Движимый желанием преуспеть в театре, он присоединился к труппе бродячих комедиантов, отправившись в двухгодичное турне по континенту, посещая такие места, о которых он раньше и не слыхивал - Верону, Венецию или Севилью. Актерские способности Гильермо был неплохими, и этим он пытался компенсировать свои попытки постоянно импровизировать по ходу спектакля. К тому же он обладал большим талантом, чем товарищи по труппе. Это время от времени вызывало стычки и споры, которые вывели из терпения директора театра, а в результате он выгнал Гильермо. Кончилось тем, что актеру пришлось жить в потрепанной дыре под названием "Красный петух", проклиная судьбу и застряв из-за войны в Испании с постоянным ветром в карманах.

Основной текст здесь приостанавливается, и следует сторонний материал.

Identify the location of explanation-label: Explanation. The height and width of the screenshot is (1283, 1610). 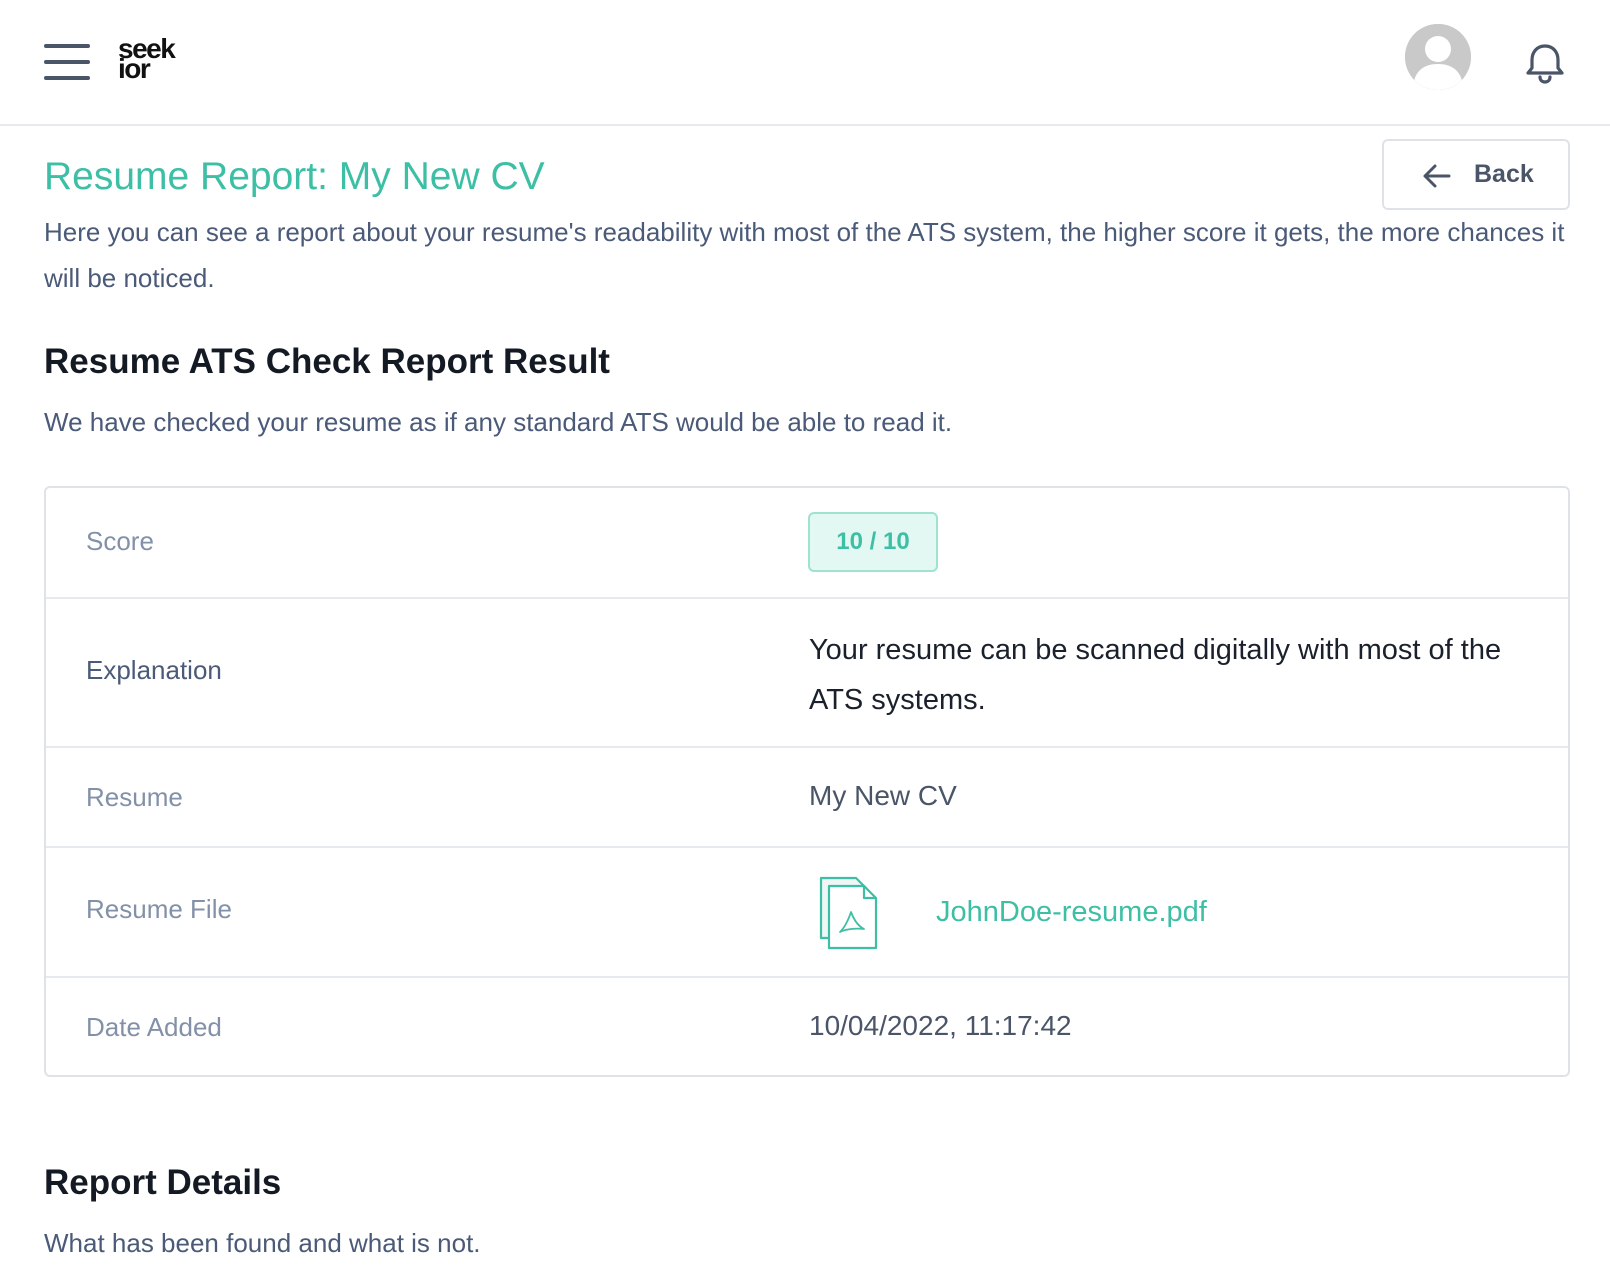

Образ бездонного кошелька вдохновил его на первый куплет сонета, но к тому времени он уже находился перед дверьми постоялого двора Томаса Гутьерреса. Смущаясь от элегантности здания, он зашел с осторожностью, слишком остро чувствуя, что его плундры в паре мест заштопаны, а пожелтевшие манжеты сорочки - в чернильных пятнах.
- Маэсе Гильермо!
Санчо ждал в дверях и провел его в маленький, но уютный зал, который хозяин постоялого двора предоставил в их распоряжение. Там стоял низкий стол, окруженный скамьей и двумя стульями. На одном из них сидел худощавый мужчина с крючковатым носом, который тут же встал.
- Дон Мигель де Сервантес, позвольте представить вам дона Гильермо де Шекспира.
Ужин прошел в кропотливых попытках понять друг друга - Гильермо боролся со своим плохим испанским, а Мигель делал удивленное лицо, когда актер произносил слова на собственном языке. Комиссар знал по-английски лишь ругательства и воинские команды. Но с помощью Санчо они поняли друг друга.
Когда юноша представил их друг другу, Мигель осмотрел Гильермо с головы до пят своим прямым и колким взглядом, таким же аскетичным, как и его собственное тело, не скрывая неприязни к врагу короля. Гильермо тут же это заметил, но попытался сгладить впечатление, выявив то, что было между ними общего. Трудно было найти двух более отличающихся людей, поскольку на фоне кастильской строгости комиссара Гильермо отличался чувственным и непостоянным характером.
- Я понимаю ваше предубеждение в отношении меня, дон Мигель, - сказал Гильермо, отодвигая тарелку, в которой остался лишь рыбий хребет. - Но от всего сердца уверяю вас, что меня совершенно не заботят споры между нашими королями. Англичане или испанцы, хозяева или слуги... жизнь - это лишь театр, друг мой.
Комиссар захлопал глазами, удивившись, что англичанин начал с подобной мысли, но тут же понял, какого рода человек сидит напротив. Оба разделяли то, чем обладают лишь немногие: способность заглянуть внутрь, разглядеть спрятанную под видимой формой сущность.